Continua invece a funzionare ad intermittenza il gioco sulle fasce, poichè Candreva è molto evanescente, dribbling mal riusciti che non creano vantaggio per la squadra, cross continuamente murati e poca collaborazione con i compagni; dall’altra parte Darmian, coadiuvato da un Florenzi inspiegabilmente posizionato come interno di centrocampo a sinistra, fatica molto a spingere e ad accompagnare l’azione, sarà per il poco utilizzo al Manchester United, sarà per la preoccupazione del doppio ruolo – quinto a centrocampo di spinta in parallelo al quarto di difesa quando si ritorna nella metà campo azzurra – che il terzino azzurro non riesce mai veramente ad incidere sul match.
Nei primi 45′ l’Italia ha mostrato un approccio completamente diverso al match rispetto all’andata, creando più di qualche grattacapo alla difesa svedese cercando di infilarla in velocità e con scambi nello stretto per mettere in evidenza la lentezza dei centrali svedesi. Purtroppo però il destro di Candreva sopra la traversa, il rasoterra di Florenzi dopo una giocata da capogiro sulla fascia sinistra e il tiro di Immobile smorzato dal portiere Olson e spazzato via quasi sulla linea da Granqvist non sono bastati a passare in vantaggio.

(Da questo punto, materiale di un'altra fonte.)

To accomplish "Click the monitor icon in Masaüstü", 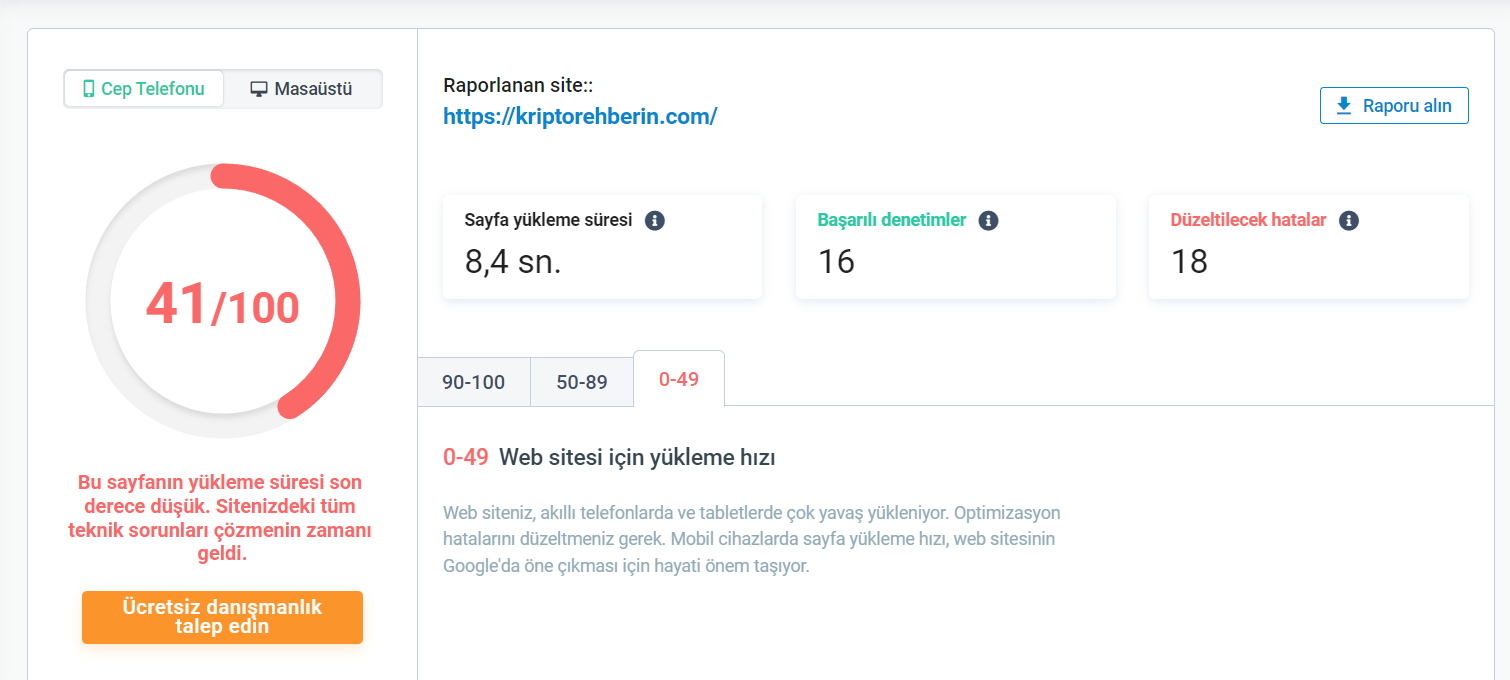I will pyautogui.click(x=259, y=89).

Nel secondo tempo l’Italia prova a mantenere la calma e a giocare soltanto per i primi 15′, successivamente prende il sopravvento la paura di uscire dal Mondiale e soprattutto la fretta di segnare il gol che potesse portare la qualificazione agli azzurri; le tre sostituzioni di Ventura con l’ingresso in campo nell’ordine di Belotti e El Sharaawy, con Bernardeschi qualche minuto dopo, non hanno sortito gli effetti sperati tranne una bella conclusione al volo del faraone giallorosso.
Ed eccoci qui, all’epilogo, gli azzurri hanno messo davvero tutto quello che avevano per portare a casa questo Mondiale, hanno impiegato il 110% delle energie residue nei loro serbatoi, stoico anche Leonardo Bonucci, che è rimasto in campo per 90′, con un’evidente segno sul ginocchio dovuto ad un terrificante contrasto nei primi 45′; nessuno si aspettava, dopo 60 lunghi anni, un’Italia fuori dal mondiale e, in ogni caso, non si può andare alla ricerca di un singolo colpevole, ma bisogna analizzare la totalità del quadro Italia negli ultimi anni.

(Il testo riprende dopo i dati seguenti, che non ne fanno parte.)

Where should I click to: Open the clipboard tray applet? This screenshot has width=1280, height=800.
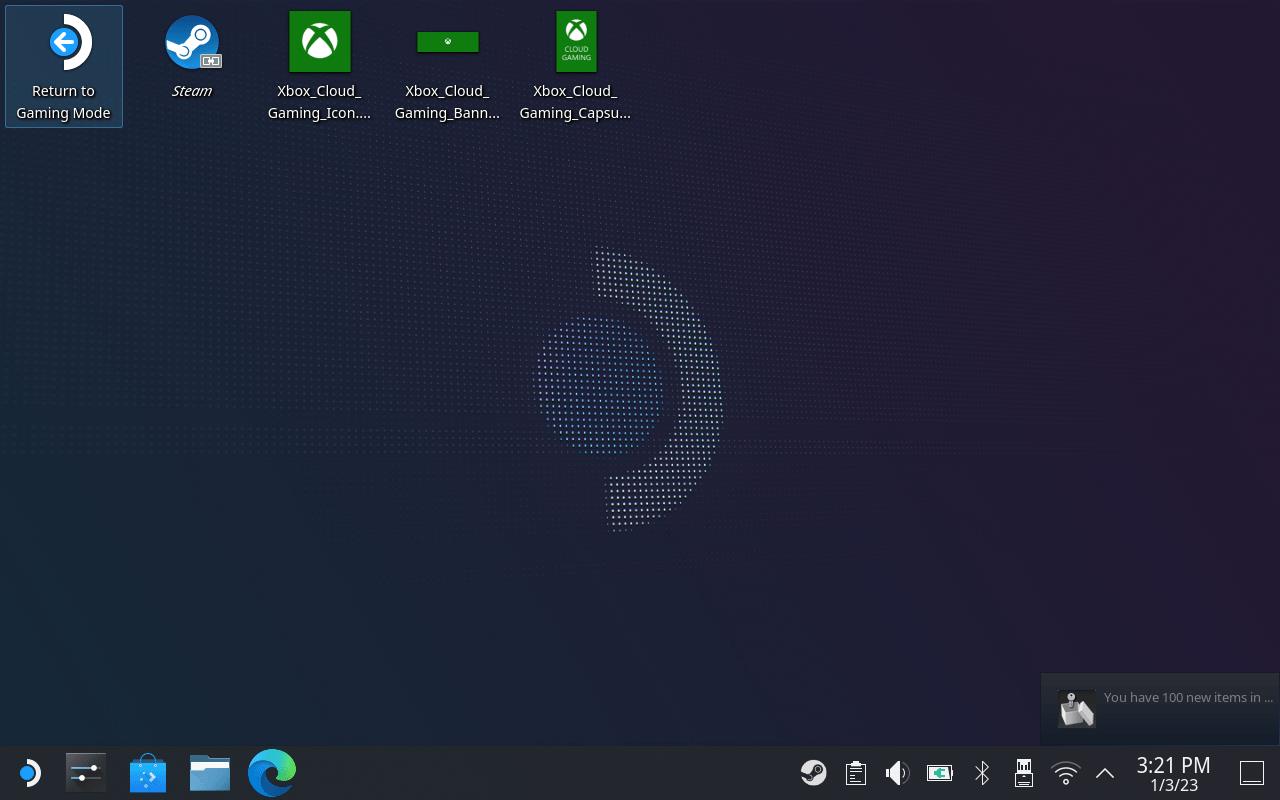[855, 773]
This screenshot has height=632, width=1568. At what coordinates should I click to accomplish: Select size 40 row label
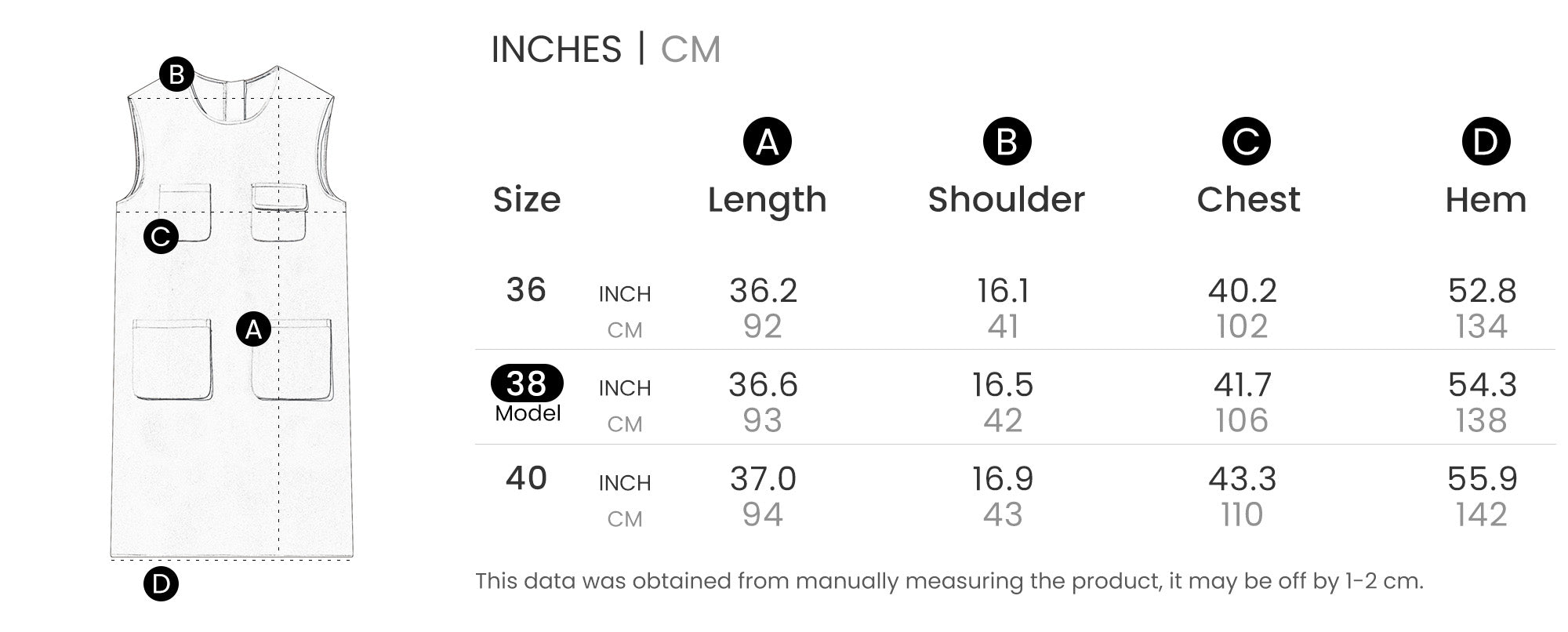pos(526,478)
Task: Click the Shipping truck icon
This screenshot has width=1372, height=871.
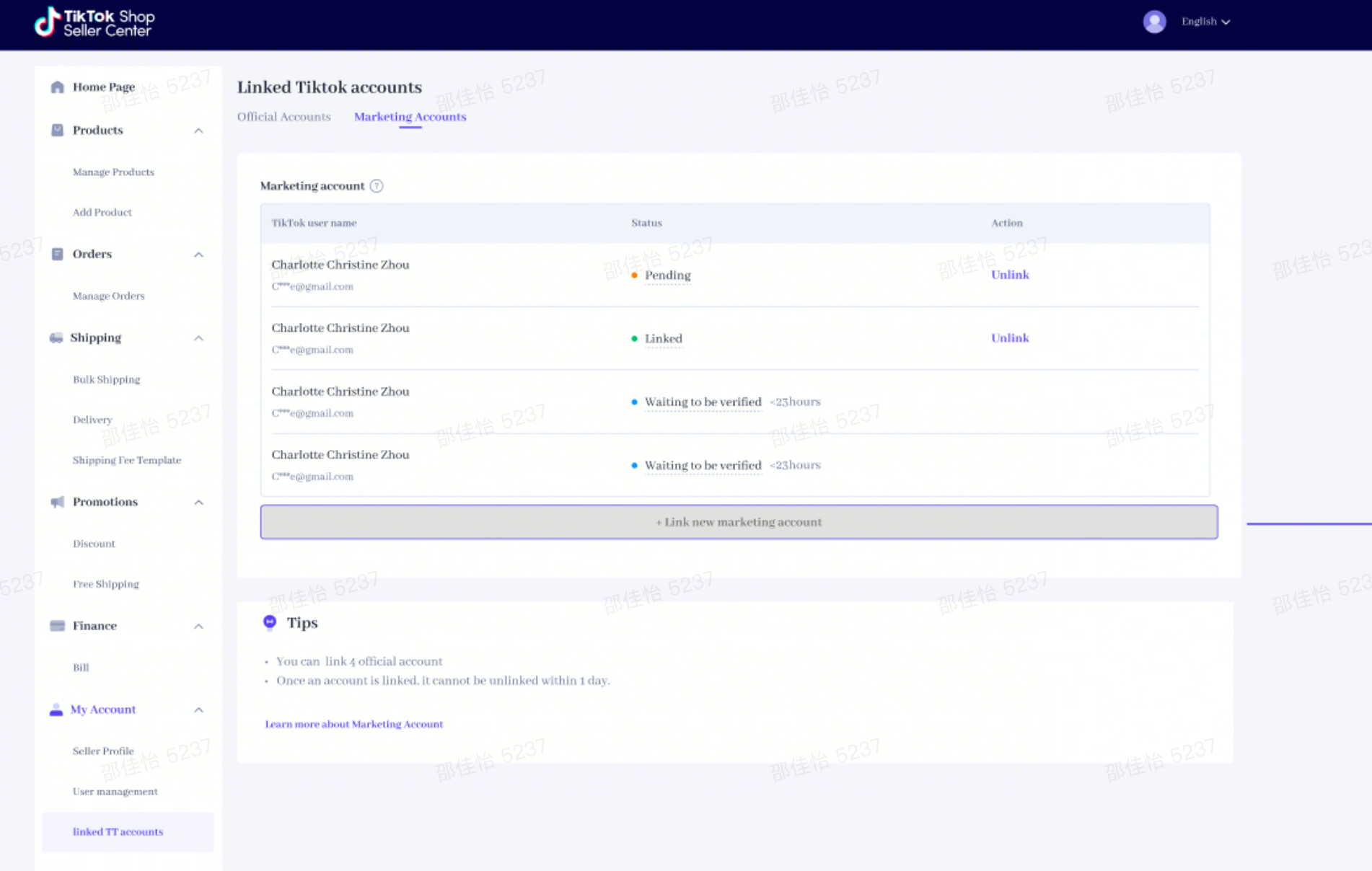Action: pos(56,338)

I problemi evidenziati dalla nazionale di Giampiero Ventura sono molteplici ma si possono sintetizzare brevemente; il sistema di gioco adottato è discutibile, il 4-2-4 non può essere applicato senza un lungo lavoro di preparazione e gli interpreti azzurri non sono adeguati ad applicarlo, tardiva dopo la disfatta spagnola, la sterzata verso il 3-5-2; i rimedi estemporanei, appunto, di pari passo con gli spazi intasati per gli attaccanti, non hanno permesso all’Italia di esprimersi al massimo delle proprie potenzialità, costringendola, inevitabilmente, ad un’estate in vacanza.

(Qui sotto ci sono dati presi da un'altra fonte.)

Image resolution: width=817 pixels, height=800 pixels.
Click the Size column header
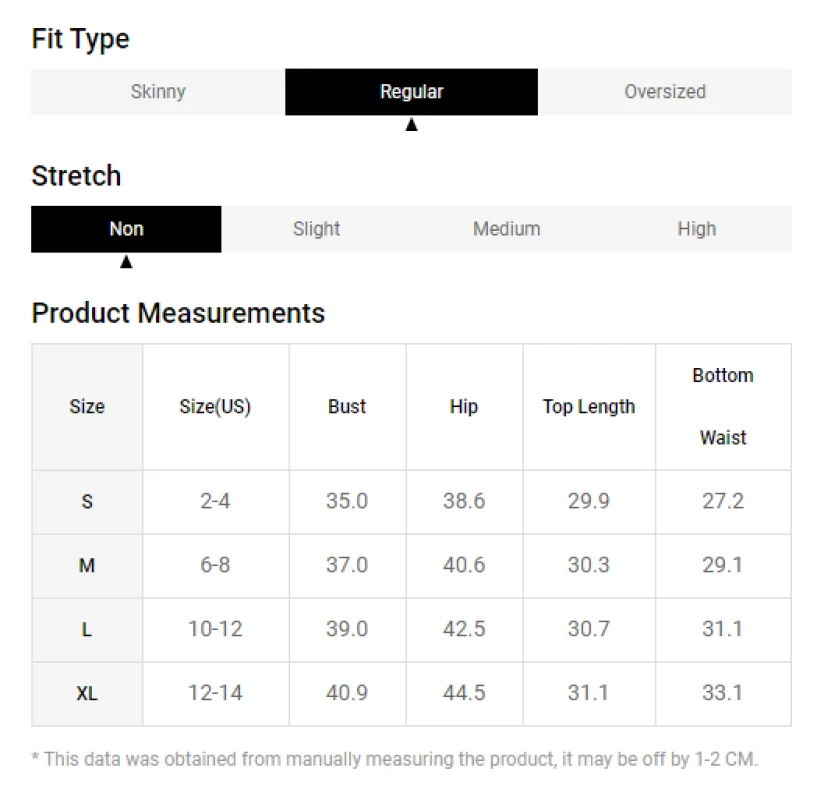(x=87, y=407)
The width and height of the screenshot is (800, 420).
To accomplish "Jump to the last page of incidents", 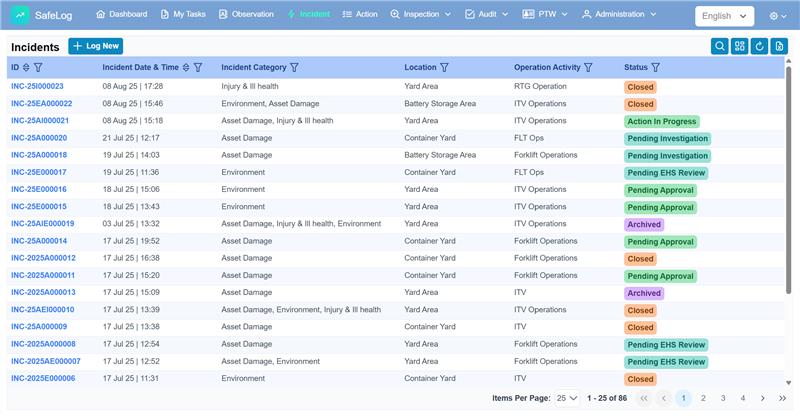I will 782,398.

Dispiace a tutti questo epilogo, vedere Gianluigi Buffon, il miglior portiere degli ultimi 20 anni, abbandonare la Nazionale italiana in questo modo, con l’uscita dai play off contro una compagine sulla carta nettamente inferiore e vedere infrangere il sogno dello stesso Gigi di giocare il suo sesto mondiale, sarebbe stato l’unico di sempre; allo stesso modo però, è doveroso ringraziare Daniele De Rossi, Andrea Barzagli e forse Giorgio Chiellini, che abbandonano la nazionale dopo numerosi successi e dopo aver versato sudore e sangue per la maglia azzurra.
Adesso, la necessità è quella di ripartire da questo punto “zero”, inserendo nuova linfa e nuove risorse a questa squadra; permettendo l’inserimento dei nostri giovani promettenti in modo graduale e affiancandoli a coloro, che da giovani, passeranno ad essere i senatori di questa nazionale.